Task directions
Reproduce verbatim the part that opens with the line containing "Screen dimensions: 760x546" and closes with the line containing "Looking at the", including both of those lines, and omit the pictures from your reply.

Recorded information
________________
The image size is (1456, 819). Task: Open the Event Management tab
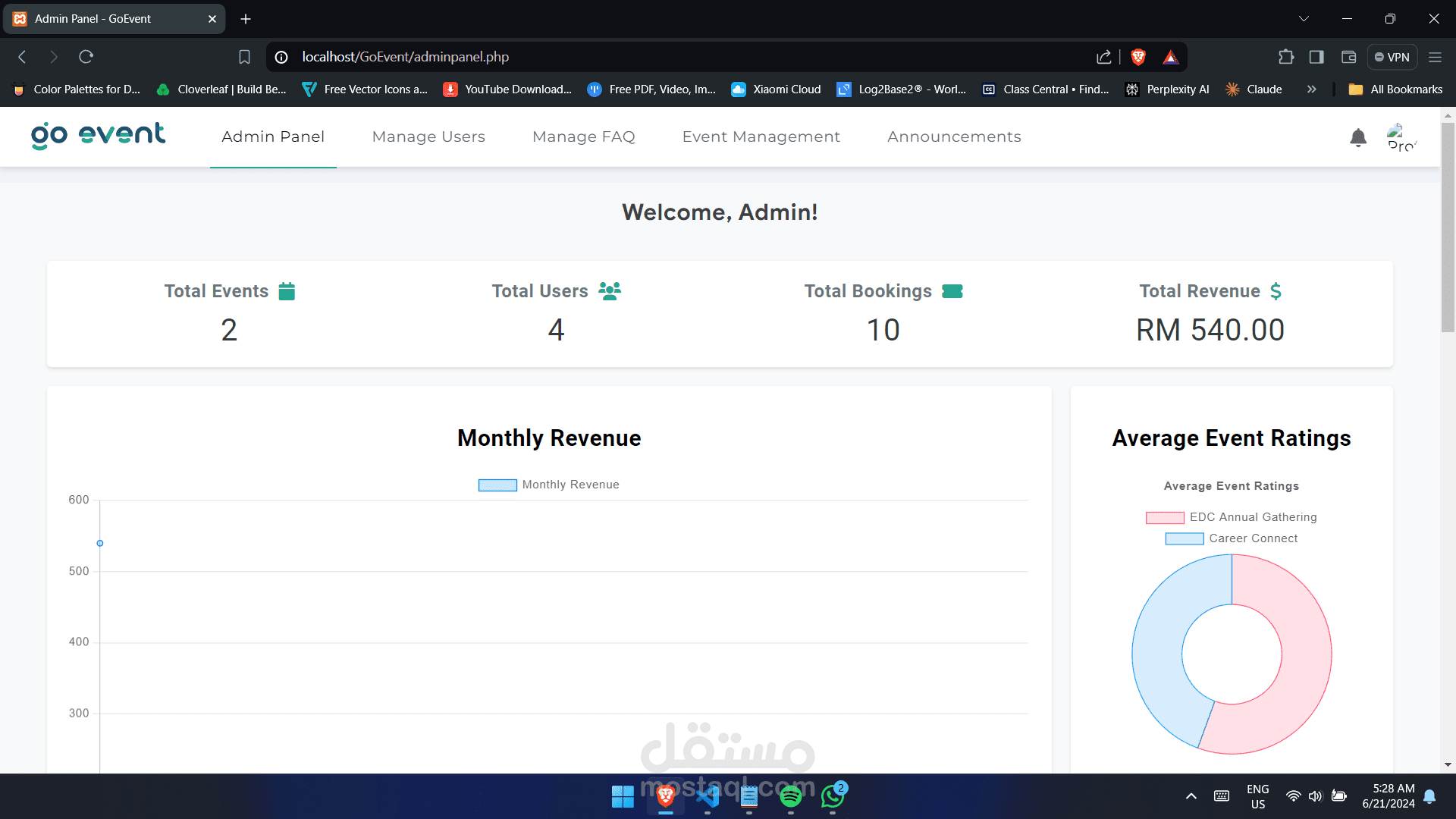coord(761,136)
________________
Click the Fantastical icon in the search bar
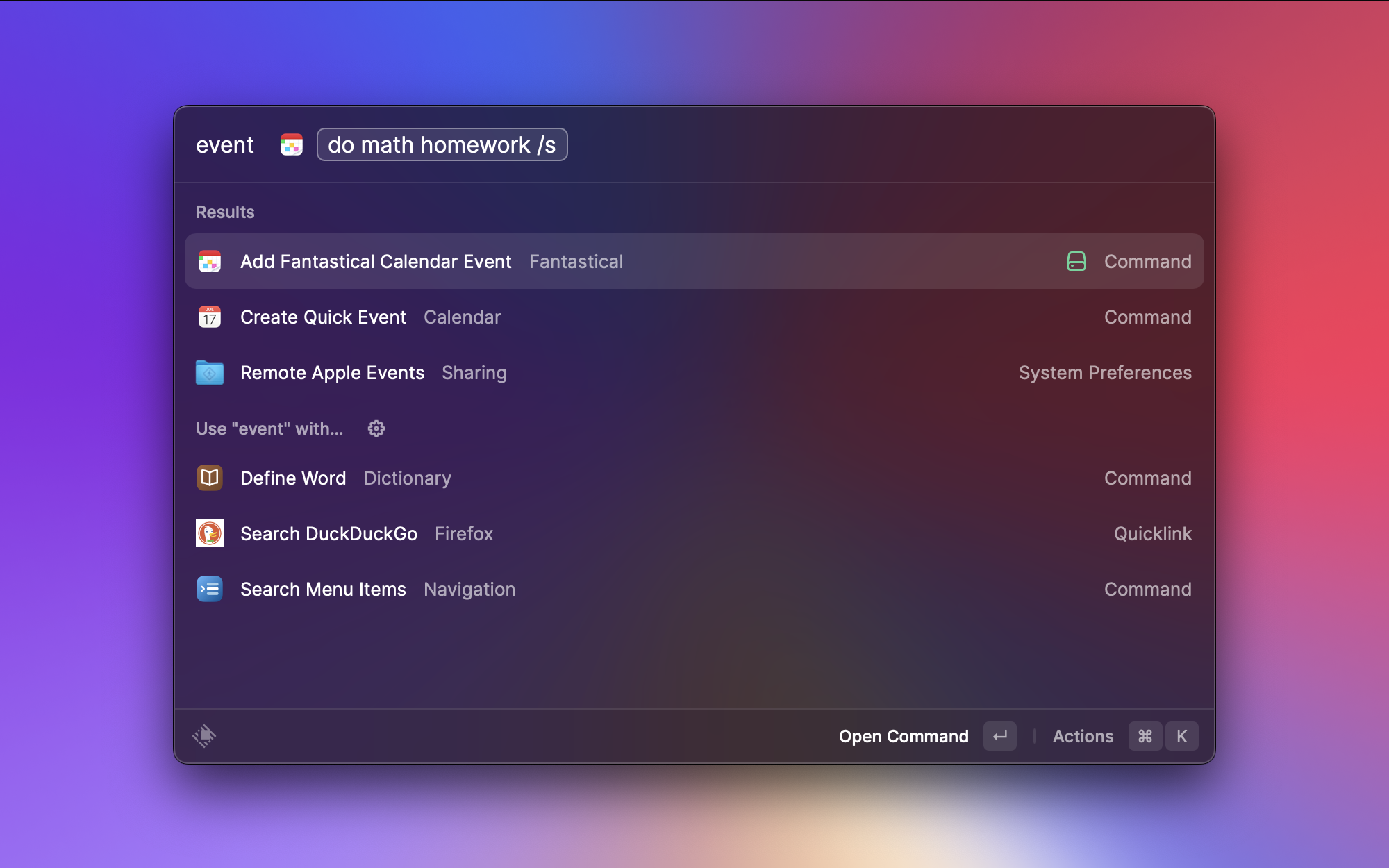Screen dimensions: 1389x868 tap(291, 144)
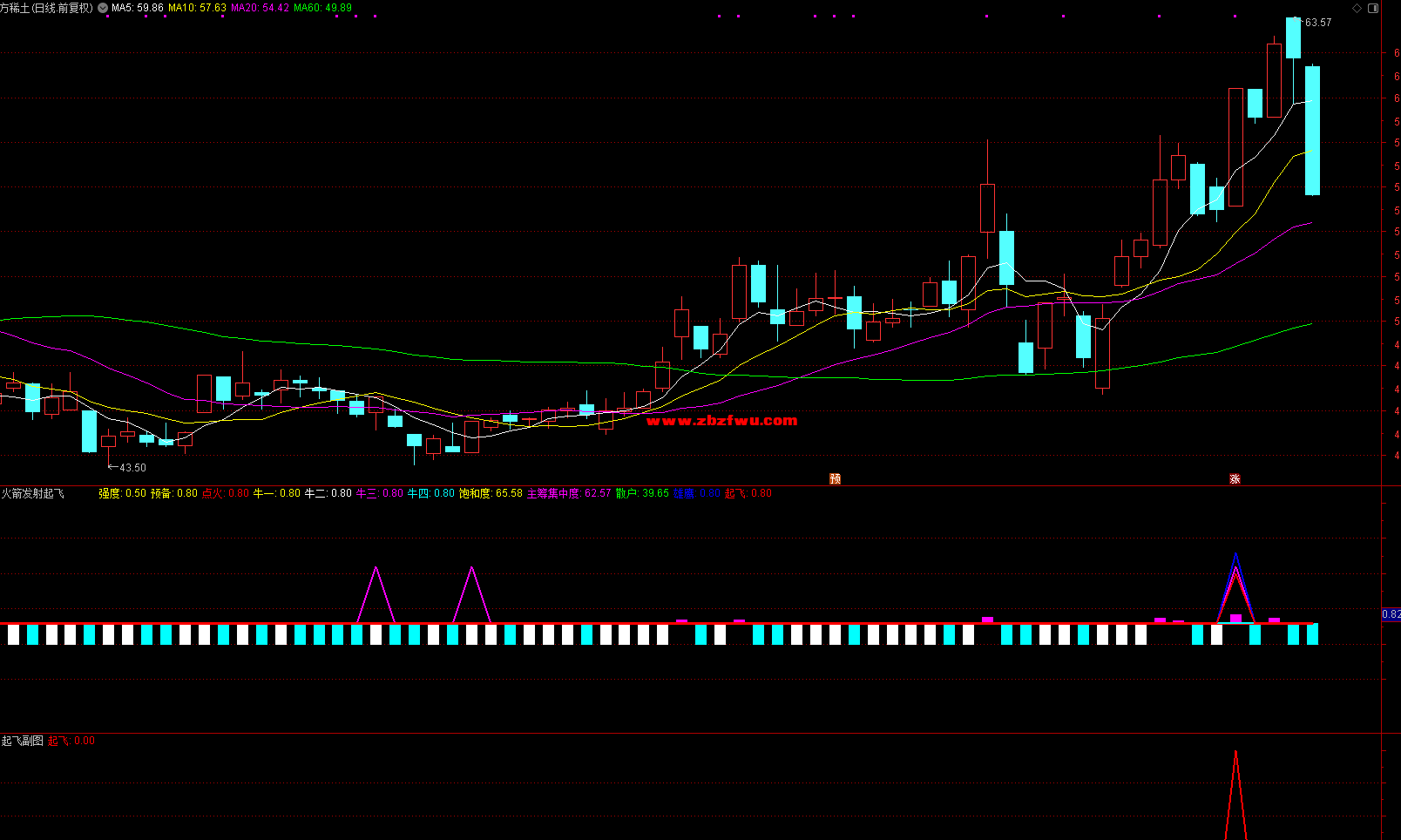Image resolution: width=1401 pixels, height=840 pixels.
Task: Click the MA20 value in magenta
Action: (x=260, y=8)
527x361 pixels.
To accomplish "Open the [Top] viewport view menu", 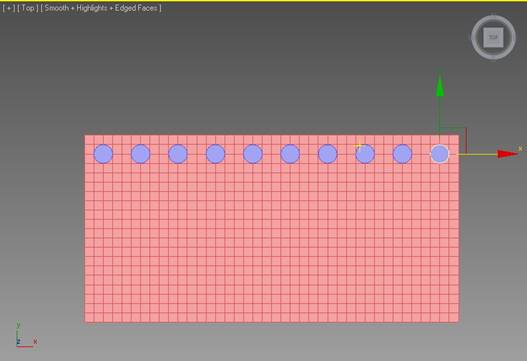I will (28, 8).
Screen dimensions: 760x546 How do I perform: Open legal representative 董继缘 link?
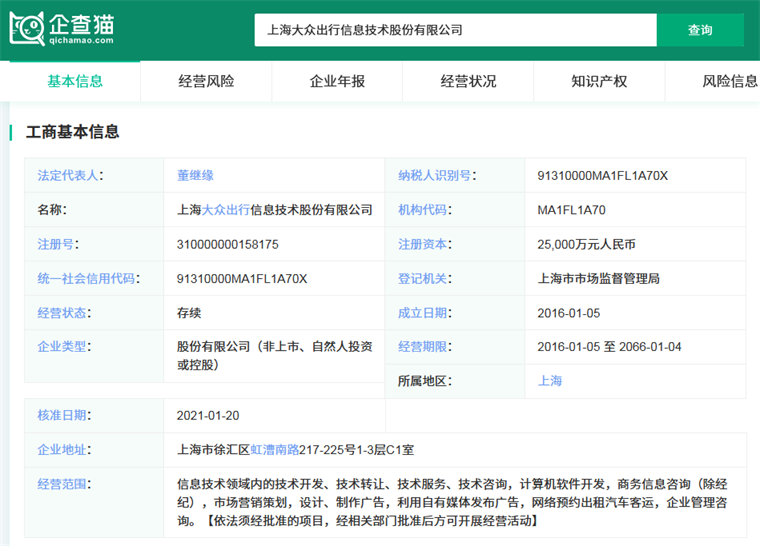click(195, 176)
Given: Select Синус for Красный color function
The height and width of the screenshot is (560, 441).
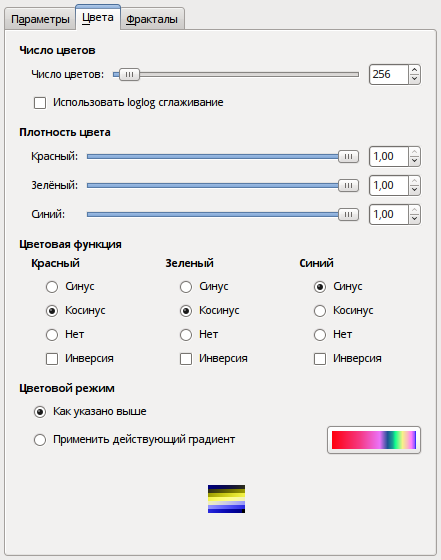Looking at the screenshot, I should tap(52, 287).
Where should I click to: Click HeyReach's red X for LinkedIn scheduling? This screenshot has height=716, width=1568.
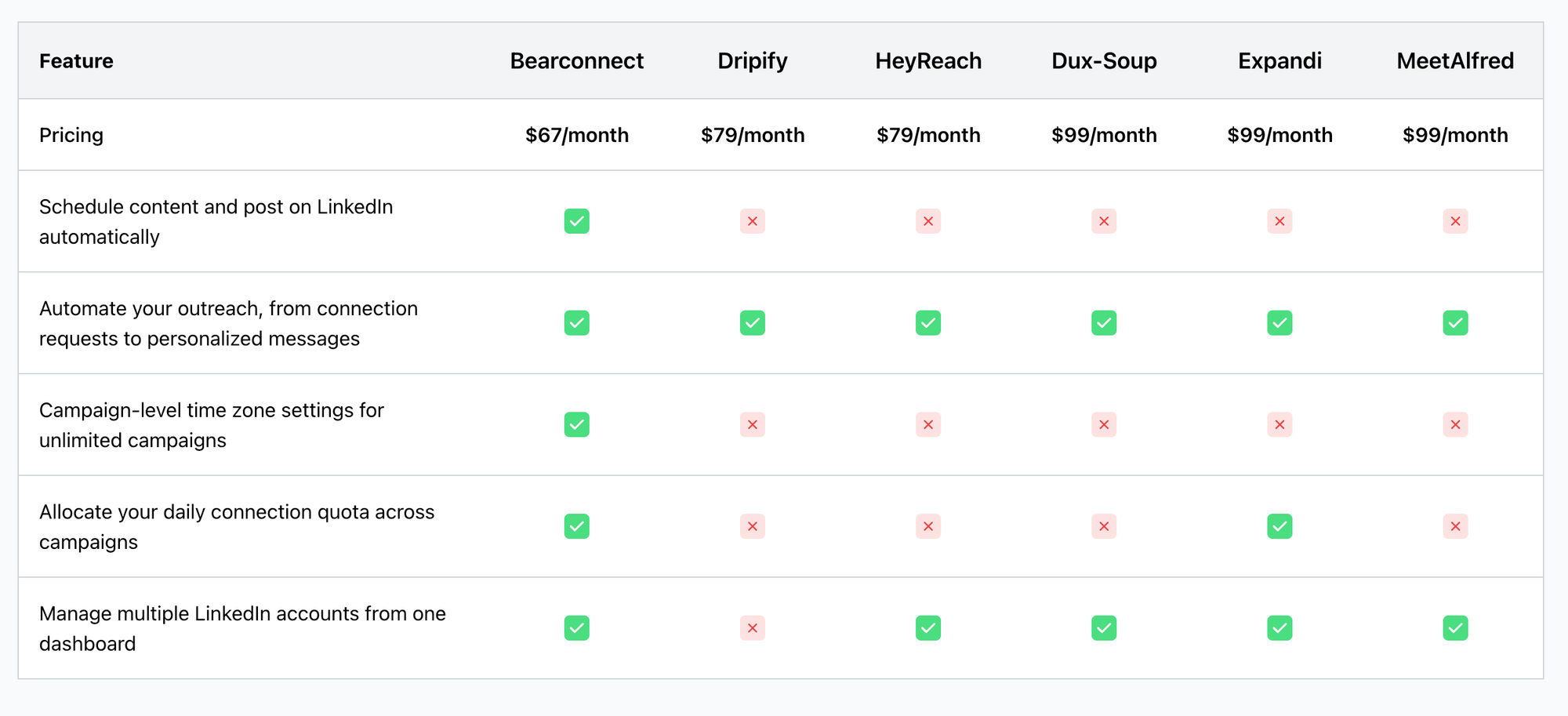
________________
Answer to this problem
Screen dimensions: 760x546 How do I perform: Open legal representative 董继缘 link?
click(195, 176)
Given: Select Синус for Красный color function
The height and width of the screenshot is (560, 441).
Looking at the screenshot, I should tap(52, 287).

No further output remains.